4

I was reading a book that implement a do it yourself DNS message reader and it tries to see if a particular field is set true. One piece of code the book uses I can't understand well.

const int qdcount = (msg[10] << 8) + msg[11];

msg is ==> char type (i.e 8 bits)

qdcount ==> is supposed to be a field of 16 bits contains number of DNS queries ( made of 2 fields together msg[10] and msg[11])

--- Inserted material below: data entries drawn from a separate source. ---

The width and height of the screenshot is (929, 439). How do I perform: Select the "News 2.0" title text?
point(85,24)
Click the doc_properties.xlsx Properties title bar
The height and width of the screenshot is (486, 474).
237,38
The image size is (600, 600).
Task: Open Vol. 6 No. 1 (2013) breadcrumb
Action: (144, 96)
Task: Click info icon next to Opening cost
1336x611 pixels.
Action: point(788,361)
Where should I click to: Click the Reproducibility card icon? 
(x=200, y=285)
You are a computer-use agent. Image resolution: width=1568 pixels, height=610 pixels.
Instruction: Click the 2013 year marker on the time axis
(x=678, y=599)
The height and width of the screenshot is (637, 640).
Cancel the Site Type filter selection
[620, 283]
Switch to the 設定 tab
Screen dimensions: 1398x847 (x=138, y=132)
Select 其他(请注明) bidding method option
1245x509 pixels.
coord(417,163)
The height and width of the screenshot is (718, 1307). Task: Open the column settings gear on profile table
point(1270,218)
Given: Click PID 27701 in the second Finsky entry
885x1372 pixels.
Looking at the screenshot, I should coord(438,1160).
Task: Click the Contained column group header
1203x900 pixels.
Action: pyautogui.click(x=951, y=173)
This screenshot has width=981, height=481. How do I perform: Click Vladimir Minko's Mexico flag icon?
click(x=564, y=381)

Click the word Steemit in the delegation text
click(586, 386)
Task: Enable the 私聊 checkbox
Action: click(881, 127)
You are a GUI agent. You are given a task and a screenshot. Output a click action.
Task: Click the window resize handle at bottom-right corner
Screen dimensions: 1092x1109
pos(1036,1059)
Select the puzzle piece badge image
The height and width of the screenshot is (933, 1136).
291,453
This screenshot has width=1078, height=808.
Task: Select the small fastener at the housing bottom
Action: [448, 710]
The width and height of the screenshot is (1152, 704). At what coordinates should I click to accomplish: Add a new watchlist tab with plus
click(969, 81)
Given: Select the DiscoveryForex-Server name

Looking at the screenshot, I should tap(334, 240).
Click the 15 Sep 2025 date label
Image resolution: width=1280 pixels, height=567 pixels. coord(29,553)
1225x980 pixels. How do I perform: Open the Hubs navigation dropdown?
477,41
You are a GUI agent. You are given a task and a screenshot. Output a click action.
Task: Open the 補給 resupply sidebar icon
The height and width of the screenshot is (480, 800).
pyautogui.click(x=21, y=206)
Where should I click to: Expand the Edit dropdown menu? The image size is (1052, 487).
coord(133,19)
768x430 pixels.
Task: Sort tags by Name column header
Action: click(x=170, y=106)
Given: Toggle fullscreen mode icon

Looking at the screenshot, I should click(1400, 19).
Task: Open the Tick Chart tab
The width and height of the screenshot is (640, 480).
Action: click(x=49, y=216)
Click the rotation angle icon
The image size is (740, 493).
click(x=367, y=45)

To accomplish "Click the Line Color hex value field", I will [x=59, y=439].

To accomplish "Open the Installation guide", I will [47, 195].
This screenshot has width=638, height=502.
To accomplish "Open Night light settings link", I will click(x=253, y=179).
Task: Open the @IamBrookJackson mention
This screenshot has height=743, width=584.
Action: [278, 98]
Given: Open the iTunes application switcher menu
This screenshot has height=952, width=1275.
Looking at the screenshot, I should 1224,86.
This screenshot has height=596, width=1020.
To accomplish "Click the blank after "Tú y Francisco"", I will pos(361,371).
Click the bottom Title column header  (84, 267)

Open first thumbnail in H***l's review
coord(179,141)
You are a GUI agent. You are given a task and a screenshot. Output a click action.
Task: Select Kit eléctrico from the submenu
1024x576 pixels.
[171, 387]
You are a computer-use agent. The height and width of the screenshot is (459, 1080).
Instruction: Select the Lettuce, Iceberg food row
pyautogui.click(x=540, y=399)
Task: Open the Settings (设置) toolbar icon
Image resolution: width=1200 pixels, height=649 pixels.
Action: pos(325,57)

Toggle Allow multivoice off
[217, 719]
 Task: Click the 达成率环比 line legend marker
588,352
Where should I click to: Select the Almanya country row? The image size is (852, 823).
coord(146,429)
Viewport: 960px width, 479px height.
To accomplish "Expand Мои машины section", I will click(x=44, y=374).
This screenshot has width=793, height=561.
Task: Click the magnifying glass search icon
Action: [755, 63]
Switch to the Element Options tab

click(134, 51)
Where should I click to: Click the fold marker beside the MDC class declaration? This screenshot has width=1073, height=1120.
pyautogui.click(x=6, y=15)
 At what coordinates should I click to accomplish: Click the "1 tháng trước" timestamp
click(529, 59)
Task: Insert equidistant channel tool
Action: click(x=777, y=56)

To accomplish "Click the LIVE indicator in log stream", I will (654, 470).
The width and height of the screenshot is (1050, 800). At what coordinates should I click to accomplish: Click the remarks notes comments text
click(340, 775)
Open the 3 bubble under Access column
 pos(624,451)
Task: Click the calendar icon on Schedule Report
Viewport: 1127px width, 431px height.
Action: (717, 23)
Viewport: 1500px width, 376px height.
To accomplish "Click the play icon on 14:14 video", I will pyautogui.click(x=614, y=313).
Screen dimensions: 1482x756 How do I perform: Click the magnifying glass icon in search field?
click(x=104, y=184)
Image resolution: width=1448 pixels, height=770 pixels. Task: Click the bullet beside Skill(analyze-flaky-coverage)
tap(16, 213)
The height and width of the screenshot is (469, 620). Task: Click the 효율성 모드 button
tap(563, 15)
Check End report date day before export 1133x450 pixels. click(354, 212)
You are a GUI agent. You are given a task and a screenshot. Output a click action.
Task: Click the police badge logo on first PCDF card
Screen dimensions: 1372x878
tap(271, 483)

so how does this code work (if msg[10] = 01001 0001 for example) left shifting it by 8 is supposed to result (1000 0000) i.e UB, then any calculations done will result in a wrong answer. Suppose msg[11] = 0010 1111. result of calculation is 1000 0000 + 0010 1111 right?. so how this line of code works exactly.

Hulk
  • 6,399
  • 1
  • 30
  • 52
KMG
  • 1,433
  • 1
  • 8
  • 19
  • 1
    Please don't _describe_ the type of `msg` but _show_ the declaration. – Jabberwocky Jul 16 '20 at 10:57
  • before the shift is done the operands are converted to `int` so `10010001` is converted to `00000000 00000000 00000000 10010001` (or `11111111 11111111 11111111 10010001`) and only after that is the left shift performed – pmg Jul 16 '20 at 10:57
  • 1
    see [Bitwise_shift_operators](https://en.cppreference.com/w/cpp/language/operator_arithmetic#Bitwise_shift_operators): "Integral promotions are performed on both operands." – Hulk Jul 16 '20 at 11:02
  • @pmg I cant understand if promotions are done automatically when will this operation result in UB. – KMG Jul 16 '20 at 11:13
  • 2
    Is plain `char` in your machine a signed type or an unsigned type? It matters – Jonathan Leffler Jul 16 '20 at 11:28
  • Left shift invokes UB, basically, if it leads to `int` overflow. `1 << 48` UB on 32-bit machines – pmg Jul 16 '20 at 11:31
  • @pmg: Left-shifting or right-shifting by an amount which isn't less than the number of bits in the type being shifted invokes Undefined Behaivor, whether or not it would cause overflow. C89 defined the behavior of smaller left shifts of negative values, or those that would produce overflow, as sensibly-defined behavior on two's-complement implementations that didn't use padding bits, but as less-sensibly-defined behavior on other platforms. C99 recharacterized such shifts as Undefined Behavior on all platforms. – supercat Jul 16 '20 at 23:11

2 Answers2

3

There are at least 2 independent considerations.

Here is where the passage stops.